Monday, March 17, 2008

Random Acts of Kindness

On my flight home from Huntsville, Alabama last week the man sitting next to me asked me, "Do you practice random acts of kindness? Have you ever bought the person behind you at Starbucks their coffee? Do you ever pay the next car's toll on the bridge? Etc." I was taken aback. That night when I went to laid down for sleep it occurred to me that I really don't practice random acts of kindness. I have been doing some humanitarian work in India, but as far as little things here in the US, I have done very little to none. 
I made a decision the next day I would be randomly kind to people around me. Now random acts of kindness can run the entire spectrum of kindness, from smiling at strangers to feeding people at homeless shelters. I've always wanted to get myself up at a very early hour on a Sunday morning, and head over to the homeless shelter and help out, but Sundays are my day off.  So I decided to start at the smaller end of the spectrum: smiling. I would smile at every person that I encountered.  
As I began my day, I smiled at the man that held the door open for me at my local Starbucks... and he smiled back and said, "Hello. How are you?" Then I smiled at the lady behind the counter. And the person that held the door open for me as I left the coffee shop. I smiled at the guards at the front gate at work. My coworkers, the man that I ran across during my jog, etc. I spent the entire day smiling. I noticed even when I was alone I was smiling.  I just felt generally happier. My general mood was elevated, and it is quite possible that I elevated someone else's mood by smiling at them. I had no idea a smile could be so enlightening.
I am a quiet person, that keeps to myself. I don't usually make an effort to talk to people I don't know. After my little experiment I have noticed I am more open to smiling at strangers. I think if all the people could just practice these small free acts on a daily basis our communities would be a happier safer place for everyone. 

2 comments:

Surya Thakur said...

Many years back when I was in US for a short visit I watched a programme on PBS channel titled “CHILDHOOD” prepared by BBC. There were 3 episodes in which a variety of experiments on children from age near zero to 5-6 had been conducted all over the world to find out if environment affected the personality of a child. It is so long that I do not remember the details but the conclusion was that each child is born with a distinct personality and there is very marginal effect of the environment.

DATASET EXTRACT:
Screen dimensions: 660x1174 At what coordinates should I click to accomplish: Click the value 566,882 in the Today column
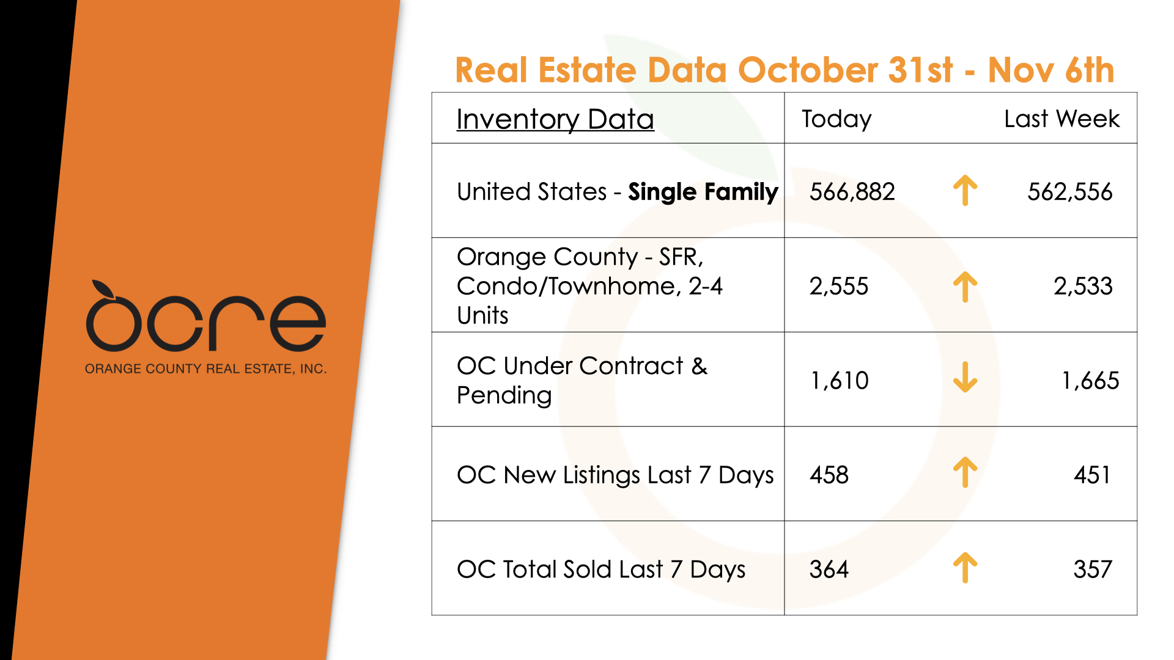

DIRECTION 1: In the blog post about random acts of kindness, what city was the writer flying home from when the man in the next seat asked the question?
DIRECTION 2: Retype the part of the blog post about random acts of kindness that opens with the words containing "Surya Thakur said..." and closes with "of the environment.".
DIRECTION 3: Keep writing the blog post about random acts of kindness, picking up after its final sentence.

EXPECTED OUTPUT 1: Huntsville, Alabama

EXPECTED OUTPUT 2:
Surya Thakur said...

Many years back when I was in US for a short visit I watched a programme on PBS channel titled “CHILDHOOD” prepared by BBC. There were 3 episodes in which a variety of experiments on children from age near zero to 5-6 had been conducted all over the world to find out if environment affected the personality of a child. It is so long that I do not remember the details but the conclusion was that each child is born with a distinct personality and there is very marginal effect of the environment.

EXPECTED OUTPUT 3:
When in High School I read an essay by Oliver Goldsmith titled “The man in black.” In this essay a man was described who was outwardly against the beggars being in public places. When he happened to be in company of his friends and a beggar came near him, he would rebuke the beggar very harshly but after walking some distance with the friends he would make some excuse to return and give a coin to the beggar.
When I went to England in 1970 for the first time it was a very pleasant experience to see people smiling and greeting unknown persons. I began to think about the people back in India and it dawned on me that we seldom smile. We laugh and laugh heartily and very loudly even to the extent of disturbing and annoying those around us. I then realized that, at least in those days, the natural instinct of smiling of a child is killed in the process of his/her upbringing by the elders. There were strict rules of discipline enforced not only by parents and teachers but anyone and everyone who happened to be senior in age. The child was very harshly rebuked at the smallest deviations from the norms that were supposed to be observed by him/her. Since a child is very receptive till about 6 yrs of age to learn the survival skills, most of us became introverts and shy with great hesitation to express our feeling of happiness in public. This trend has changed in the middle class society in India but for majority living in the villages it still persists. The child becomes overburdened with the problems of livelihood that it becomes difficult for him/her to smile.
I am considered an entertainer, in the small circle of my colleagues most of whom are very tight lipped, because of my calling a spade a spade. I find it very strange that they have similar views but there is much hesitation in expressing those views lest their image would suffer. Once I asked one of them as to why he laughs with me at a particular remark but he does not speak as frankly himself. He told me that in his view I get very easily influenced by a person or a point of view and share my excitation with others. In other words, most of the time, he considers me a fool. This is the most amusing things in life that I have enjoyed is that people take me for a fool. As a child I did not have opportunity to watch many movies but one of the characters that greatly impressed me was Raj Kapoor and I liked his ability to make people laugh at him. There is great satisfaction in making people happy and laughing is one of the expressions of happiness.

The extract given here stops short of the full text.